La Mostra de Venise a envoyé un nouveau signal féministe en décernant à l’unanimité son Lion d’or à une réalisatrice, Audrey Diwan, pour un film cru et intimiste sur l’avortement, L’événement, deux mois après la Palme d’or à une autre Française.
“Malheureusement quand vous travaillez sur l’avortement, vous êtes toujours dans l’actualité“, a déclaré en recevant son prix la réalisatrice française de 41 ans, qui a expliqué avoir “fait ce film avec colère et désir“.
Le vent tourne dans le bon sens
“Je voulais que ce soit une expérience“, un “voyage dans la peau de cette jeune femme“, a ajouté celle qui succède à la Sino-Américaine Chloé Zhao, 39 ans, couronnée l’an dernier pour Nomadland avant de triompher aux Oscars. Quatre ans après l’affaire Weinstein et le début du grand examen de conscience du 7e art, l’ouverture très progressive des palmarès les plus prestigieux aux réalisatrices se confirme. En juillet, le Festival de Cannes avait distingué une jeune réalisatrice française, Julia Ducournau, 37 ans, Palme d’Or avec l’ovni Titane, un film féministe qui dynamite à sa façon les frontières entre les genres.
“Quelque chose est en train de changer. Une femme a gagné l’Oscar, une femme a gagné la Palme d’or, une femme a gagné le Lion d’Or. Ca signifie forcément quelque chose, ça ne peut pas être le hasard“, a souligné Audrey Diwan.
L’engagement récompensé
Son film, adapté du récit autobiographique éponyme de la romancière Annie Ernaux, se déroule dans la France des années 1960, avant la légalisation de l’avortement. Il montre le parcours d’une jeune étudiante qui tombe enceinte, interprétée par la Franco-Roumaine Anamaria Vartolomei.
C’est le deuxième film d’Audrey Diwan, romancière et journaliste française d’origine libanaise, qui a co-signé le scénario de plusieurs films dont Bac Nord ou La French de Cédric Jimenez, puis est passée à la réalisation (Mais vous êtes fous). Elle devient la quatrième réalisatrice à recevoir le prix le plus prestigieux à Venise depuis l’an 2000.
Jane Campion et Penelope Cruz
Dans le reste du palmarès, plusieurs films sont marqués eux aussi par ces questions. C’est le cas du Pouvoir du Chien, de Jane Campion, qui a permis à la Néo-Zélandaise de remporter le prix de la meilleure réalisation, 28 ans après sa Palme d’Or pour La leçon de Piano.

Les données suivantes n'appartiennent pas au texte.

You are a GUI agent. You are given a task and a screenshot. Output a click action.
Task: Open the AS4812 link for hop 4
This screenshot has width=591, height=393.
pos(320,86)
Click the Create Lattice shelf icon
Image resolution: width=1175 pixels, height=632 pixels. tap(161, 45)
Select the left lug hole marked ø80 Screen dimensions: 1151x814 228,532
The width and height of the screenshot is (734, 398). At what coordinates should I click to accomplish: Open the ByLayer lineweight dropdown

Dans un huis clos étouffant dans un monde de cow-boys, avec Benedict Cumberbatch et Kirsten Dunst, le film aborde la question de la masculinité exacerbée et toxique. “Un mur de Berlin est en train de tomber“, a déclaré Jane Campion, à propos de la présence des femmes au palmarès.
Le jury a décerné le prix de la meilleure actrice à Penélope Cruz, pour son rôle dans Madres Paralelas, de Pedro Almodovar, qui continue avec son actrice fétiche à célébrer la force des femmes et des mères face à des hommes lâches ou absents.
Vent de fraîcheur
Chez les acteurs, le jury a distingué le Philippin John Arcilla pour son rôle de journaliste en quête de vérité dans “On the Job 2: The Missing 8“.
Après une édition 2020 en demi-teinte, marqué par la pandémie et un manque de films marquants en compétition, la Mostra de Venise, le plus ancien des festivals de cinéma au monde, a retrouvé tout son lustre. Et son influence s’est une fois de plus mesurée à l’aune des stars américaines, qui se sont pressées sur le tapis rouge du Lido, devenu au fil des années une rampe de lancement avant la saison des Oscars.
Matt Damon et Ben Affleck ont monté les marches pour Le dernier Duel de Ridley Scott, quelques jours après les vedettes de Dune : Timothée Chalamet, Rebecca Ferguson, Zendaya, Oscar Isaac et Javier Bardem.